Short Sales Coupled With Lease-Buyback Option A Way To Help Those Facing Foreclosure Stay In Their Homes?

In Manteca, California, The Stockton Record reports on local homeowner Rachael Vasquez and her attempt to stay in her home despite a pending foreclosure on her family's three-bedroom home:

  • Vasquez has opted for what appears to be a growing trend - albeit one that should be approached with caution and isn't without its down side - in the Central Valley for struggling homeowners. She struck a deal with an investor to purchase her home as a short sale then entered into a lease-option agreement to buy it back in three years. Vasquez will pay rent for 36 months and will then repurchase her home for $234,000, 130 percent of what she sold it for on short sale.

  • Manteca ReMax agent Christine Papworth, [...] crafted the local lease-buyback program a year ago, and has completed about 65 sales with investors. Papworth has worked the deals with one main investor, the Land Group of Modesto. She also is close to reaching an agreement with a group of Stockton investors represented by Grupe Real Estate broker Jerry Abbott. Abbott said his group has two lawyers reviewing the program to make sure there are no pitfalls.(1) [...] He added that he worries banks would reject offers once they know a lease/buyback is being offered to the seller that it approved for a hardship.(2)

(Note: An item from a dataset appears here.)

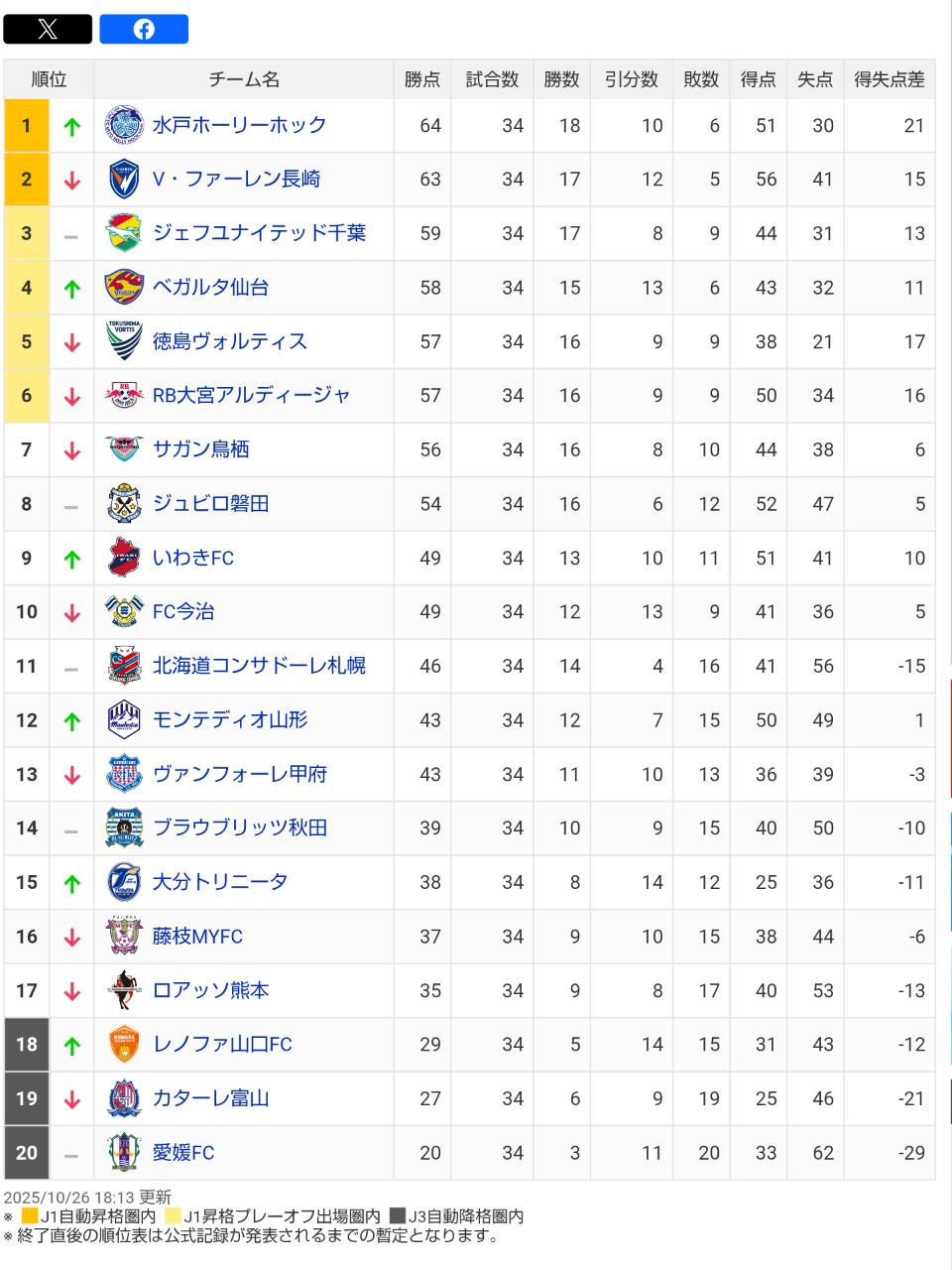
Task: Click the V・ファーレン長崎 crest icon
Action: coord(124,180)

For more, see Home program savior or sketchy? (Buyback investor deals risky, some experts say).

(1) One potential pitfall for the investor is that the deal could be recharacterized as an equitable mortgage (and possibly, an usurious equitable mortgage, if the overall profit to the investor exceeds any applicable limit on the charging of interest under state law). In that case the homeowner, in the event of a default or failed buyback attempt, can only be ousted from the home after a lawsuit to foreclose the investor's equitable mortgage, and not through a tenant eviction action. Go here for some case law on Equitable Mortgage Doctrine In California.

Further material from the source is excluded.